§ **Requirement**
For the data below, give the number of lines that include the word "will" and nothing else.

[[ Supplied records open ]]

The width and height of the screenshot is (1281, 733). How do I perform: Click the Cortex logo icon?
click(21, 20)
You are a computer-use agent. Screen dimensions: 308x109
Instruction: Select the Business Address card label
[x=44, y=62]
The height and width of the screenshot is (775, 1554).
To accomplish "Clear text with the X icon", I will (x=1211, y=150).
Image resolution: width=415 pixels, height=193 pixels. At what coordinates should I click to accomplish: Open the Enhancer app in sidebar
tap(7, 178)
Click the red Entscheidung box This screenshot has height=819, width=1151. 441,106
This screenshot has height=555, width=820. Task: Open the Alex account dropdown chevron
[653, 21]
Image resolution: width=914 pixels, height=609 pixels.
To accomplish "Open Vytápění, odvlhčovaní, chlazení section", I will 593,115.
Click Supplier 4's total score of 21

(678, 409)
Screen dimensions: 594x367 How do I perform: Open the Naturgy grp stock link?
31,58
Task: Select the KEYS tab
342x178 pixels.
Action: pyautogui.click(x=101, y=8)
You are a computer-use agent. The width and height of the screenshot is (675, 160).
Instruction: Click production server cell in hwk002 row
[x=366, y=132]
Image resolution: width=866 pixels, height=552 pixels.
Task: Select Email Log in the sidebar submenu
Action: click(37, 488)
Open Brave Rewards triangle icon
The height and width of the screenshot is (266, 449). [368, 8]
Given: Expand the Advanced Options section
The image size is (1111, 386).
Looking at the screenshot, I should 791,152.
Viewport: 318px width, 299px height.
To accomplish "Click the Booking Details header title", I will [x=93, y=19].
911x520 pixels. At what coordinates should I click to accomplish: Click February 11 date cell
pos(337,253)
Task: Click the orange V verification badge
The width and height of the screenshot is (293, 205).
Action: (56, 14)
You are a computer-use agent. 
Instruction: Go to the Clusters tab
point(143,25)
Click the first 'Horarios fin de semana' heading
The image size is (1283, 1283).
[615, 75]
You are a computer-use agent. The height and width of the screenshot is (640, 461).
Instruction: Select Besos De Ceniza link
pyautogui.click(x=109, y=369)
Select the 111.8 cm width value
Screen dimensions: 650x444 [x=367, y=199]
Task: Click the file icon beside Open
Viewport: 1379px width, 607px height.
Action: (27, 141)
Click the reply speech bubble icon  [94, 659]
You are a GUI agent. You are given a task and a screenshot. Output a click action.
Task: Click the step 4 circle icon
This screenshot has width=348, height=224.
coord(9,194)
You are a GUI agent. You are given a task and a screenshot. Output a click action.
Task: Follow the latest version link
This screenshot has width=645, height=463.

[[ Supplied records closed ]]

§ **Answer to the problem**
3